From hand painted eggs to dressing up as witches, the world is home to an array of Easter traditions…some more unique than others!
So in a bid to find out more, here are a few facts about Easter that may come as a surprise…
7 Unusual Easter Facts
1. A twist on the usual Easter eggs
The egg has always been synonymous with Easter. In ancient traditions, it symbolised life and new beginnings. In medieval Europe, eggs (blessed by priests) were often one of the first foods to be consumed after the Lenten fast. The practice of dyeing eggs however, dates back to early Syrian and Greek Christianity.
Crimson eggs, dyed to represent the blood of Christ, were exchanged amongst friends and family. This tradition, native to Austrian and German immigrants, was later introduced to America.
2. Colourful kites
So legend has it, a Bermudan teacher once used kites embellished with Jesus’ picture to effectively demonstrate the Ascension of Christ into heaven to his charges.
Because of this, Good Friday in Bermuda is to this day still represented by a sea of multi-coloured, double-sided kites, created using sticks and tissue paper. Those who visit the island at this time of year will be welcomed by a sky awash with colour
3. A fresh start
Many believe that donning new clothes at Easter time is good luck. In fact, superstation states a new wardrobe (or at least a new outfit) will bring you good luck for the remainder of the year. In the mid 1800’s, upper-class New Yorkers would parade Fifth Avenue in their finery after church services on Easter Sunday.
4. The Easter Witch
Instead of the usual Easter celebrations, a Halloween-like soirée takes place in both Sweden and various parts of Finland.

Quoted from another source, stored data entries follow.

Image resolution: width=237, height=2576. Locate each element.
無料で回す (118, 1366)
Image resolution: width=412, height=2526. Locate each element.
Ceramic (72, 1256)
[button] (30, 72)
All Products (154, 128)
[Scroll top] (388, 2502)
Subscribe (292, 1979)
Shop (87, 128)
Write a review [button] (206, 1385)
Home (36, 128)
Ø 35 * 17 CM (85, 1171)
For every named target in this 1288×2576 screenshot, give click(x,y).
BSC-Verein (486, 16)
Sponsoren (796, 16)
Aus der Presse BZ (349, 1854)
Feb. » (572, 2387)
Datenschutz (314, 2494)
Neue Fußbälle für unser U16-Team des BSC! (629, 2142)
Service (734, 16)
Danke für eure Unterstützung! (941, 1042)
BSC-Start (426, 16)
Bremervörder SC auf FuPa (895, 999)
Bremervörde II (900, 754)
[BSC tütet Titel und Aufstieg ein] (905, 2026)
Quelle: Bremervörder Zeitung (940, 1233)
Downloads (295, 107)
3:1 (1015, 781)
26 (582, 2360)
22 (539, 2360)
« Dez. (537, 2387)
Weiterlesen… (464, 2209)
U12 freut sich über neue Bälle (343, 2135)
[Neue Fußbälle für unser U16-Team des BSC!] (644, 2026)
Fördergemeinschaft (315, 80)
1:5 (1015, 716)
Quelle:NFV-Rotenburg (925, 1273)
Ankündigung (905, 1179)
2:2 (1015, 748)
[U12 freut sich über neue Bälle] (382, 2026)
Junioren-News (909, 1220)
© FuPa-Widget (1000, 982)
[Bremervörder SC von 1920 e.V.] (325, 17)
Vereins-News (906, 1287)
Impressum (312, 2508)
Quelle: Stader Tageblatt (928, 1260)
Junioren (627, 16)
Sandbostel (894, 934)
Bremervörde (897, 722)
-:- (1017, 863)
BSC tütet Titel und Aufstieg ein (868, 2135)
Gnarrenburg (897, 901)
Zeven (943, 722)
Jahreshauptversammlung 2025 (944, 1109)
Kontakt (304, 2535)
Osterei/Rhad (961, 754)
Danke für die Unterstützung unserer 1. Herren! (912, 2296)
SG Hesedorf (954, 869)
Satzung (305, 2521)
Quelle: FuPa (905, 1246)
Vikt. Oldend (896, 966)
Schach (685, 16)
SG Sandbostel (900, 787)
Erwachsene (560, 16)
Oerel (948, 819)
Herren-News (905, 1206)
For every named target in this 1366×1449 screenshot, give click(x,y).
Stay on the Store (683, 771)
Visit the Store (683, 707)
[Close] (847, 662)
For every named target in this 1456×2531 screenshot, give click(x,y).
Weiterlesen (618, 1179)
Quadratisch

Children dressed in rags journey from door to door, grasping a copper kettle in search of treats. These children will often be brandishing willowy twigs, embellished with vibrant feathers in yellows, reds, pinks and blues. This bizarre event takes place on the Thursday or Saturday before Easter. The tradition comes from an old tale set on a German mountain. It was said that witches would fly to this landmark to cavort with Satan on the Thursday before Easter.
To scare the witches away, the locals would light large, blazing fires. This practice is still honoured today, with Swedes lighting both bonfires and setting off fireworks across the land in the run up to Easter Sunday. Asides from warding off evil spirits, many use this as an excuse to clear out their homes and gardens for the spring by throwing anything that is no longer needed on the bonfire. In some regions, these bonfires are lit at the end of April, as this is said to banish the remains of the winter months.
Another Swedish tale that still lives on today is the taboo of baptising a child or marrying during the week of Easter. Those who are superstitious still play by these rules and it was only recently that the likes of recreational complexes, such as cinemas, were permitted to open their doors on Good Friday.
5. The Easter Butter Lamb
The Baranek Wielkanocny, also known as the Easter Butter Lamb, is a large chunk of butter shaped a little like a woolly lamb. Polish, Slovenians and Russians are famed for celebrating Easter by creating such a masterpiece, which is often used as the centrepiece at an Easter meal.
Younger generations that are unsure of how to make this dish can buy it from local delis. This unusual edible sculpture is usually created by hand and sometimes, with a special mould. The recipe however is more about technique than ingredients. If attempting this yourself, it’s important to ensure the butter you’re using is at the correct temperature – too cold and it’s too difficult to work with, too soft and the texture will resemble anything but fur!
For best results, use a high quality, organic butter. When dining on this dish, most will begin at the base and work their way up – so that the lamb’s head is preserved throughout the meal.
6. Fireworks and clay pots
In Greece, the locals celebrate Easter with a colourful fireworks display, which takes place post-Easter mass at midnight.
On Easter Sunday, instead of hot cross buns, you can expect to enjoy a breakfast of steaming lamb’s stomach stew! The remainder of the lamb is roasted and served up for dinner. Another tradition involves hurling clay pots out of windows. One of the more unique events to take place however is in Corfu, where two churches commence battle with ‘Chios’ (firework rockets)!
7. Masked penitents
In Spain, particularly in the town of Seville, Easter comes in the shape of a festival called ‘Holy Week’. To celebrate, marching bands and lavish floats embellished with religious statues and candles sail through the vibrant streets, which at this time of year are buzzing with people.
However, it’s the masked ‘nazarenos’ (penitents) with their pointed hoods and colourful habits who take centre stage. Processions commence at midnight and finish in the early hours of the morning and if you wish to enjoy the full show, be sure to get an early night the evening before! As this festival is both popular with the locals and tourists, it’s wise to book a viewing space in advance.